You were so drunk last night you typed www.face.come/cheese.com as if you were logging into facebook.
I just threw up while getting a haircut. I'm never trying to accomplish stuff with a hangover again.
Just mindlessly walked into the mens bathroom. My vagina has now become its own independent being, looking for penises. I'm just along for the ride.
just gave another girl i passed on the walk of shame a high five
I woke up with a fake mustache stuck to my chest and I can't even hold down water.
Just orgasmed in canada. I should get a sticker or something that says I orgasmed in a different country.
Looking at an apartment in Houston. It's right beside my favorite bar and the zoo. Best or worst decision?
Been in bed for 16 hours. Haven't eaten in 18 hours. Haven't pissed in almost 20 hours. Fuck you Stacey and your former reign as laziest bitch. I got the title now.
I think that's the first time Navy dress blues and a Ninja Turtles onesie have been involved in the same makeout.
I appreciate you letting me know that the bird died but why didn't you do something about the corpse? or at least give me a heads up that it was still in the cage..Jesus
you have no idea how hungover I am.

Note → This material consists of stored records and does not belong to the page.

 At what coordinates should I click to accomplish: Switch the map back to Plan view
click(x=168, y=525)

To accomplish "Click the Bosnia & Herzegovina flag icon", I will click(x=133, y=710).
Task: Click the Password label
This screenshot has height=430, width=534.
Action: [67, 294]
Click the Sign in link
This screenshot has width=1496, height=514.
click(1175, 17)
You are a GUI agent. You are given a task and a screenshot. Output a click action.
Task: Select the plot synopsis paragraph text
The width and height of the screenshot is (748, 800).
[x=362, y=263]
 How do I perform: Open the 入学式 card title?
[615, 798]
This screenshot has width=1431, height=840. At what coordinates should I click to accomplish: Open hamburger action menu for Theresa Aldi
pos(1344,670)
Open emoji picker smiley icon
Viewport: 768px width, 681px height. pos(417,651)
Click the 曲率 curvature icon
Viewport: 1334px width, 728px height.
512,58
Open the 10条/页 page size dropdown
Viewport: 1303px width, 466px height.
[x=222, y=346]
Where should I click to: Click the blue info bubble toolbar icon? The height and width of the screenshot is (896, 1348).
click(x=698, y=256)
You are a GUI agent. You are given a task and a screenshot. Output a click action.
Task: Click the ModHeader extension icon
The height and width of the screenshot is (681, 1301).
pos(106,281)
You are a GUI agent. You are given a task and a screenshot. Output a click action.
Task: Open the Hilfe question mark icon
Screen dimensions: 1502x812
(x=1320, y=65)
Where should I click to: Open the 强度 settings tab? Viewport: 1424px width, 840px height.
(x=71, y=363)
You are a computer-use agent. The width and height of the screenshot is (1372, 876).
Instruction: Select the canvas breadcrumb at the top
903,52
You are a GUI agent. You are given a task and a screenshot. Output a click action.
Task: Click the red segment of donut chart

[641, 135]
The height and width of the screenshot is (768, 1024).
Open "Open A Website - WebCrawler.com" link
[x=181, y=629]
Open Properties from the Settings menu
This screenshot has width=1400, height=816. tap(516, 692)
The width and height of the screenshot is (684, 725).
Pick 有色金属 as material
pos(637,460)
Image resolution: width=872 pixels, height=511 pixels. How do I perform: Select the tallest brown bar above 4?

I can't deal with death right now.
I couldn't find pants for like 20 minutes so I was butt ass naked just sitting on your floor
Dude. You dropped to your knees and face planted into the rocks. And continued to talk on the phone and laugh. That's where those cuts came from.
Are those your contacts stuck to the mirror?!
Yeah. Drunk me tried to put my contacts on the mirror where my eyes were.
You know what...ii have the turtles...were together....i love these god damn turtles...
That's nice of you to be concerned, but I'm pretty confident I'll marry someone 30 years older than me, ride out being the trophy wife for 10 or 15 years, then live large!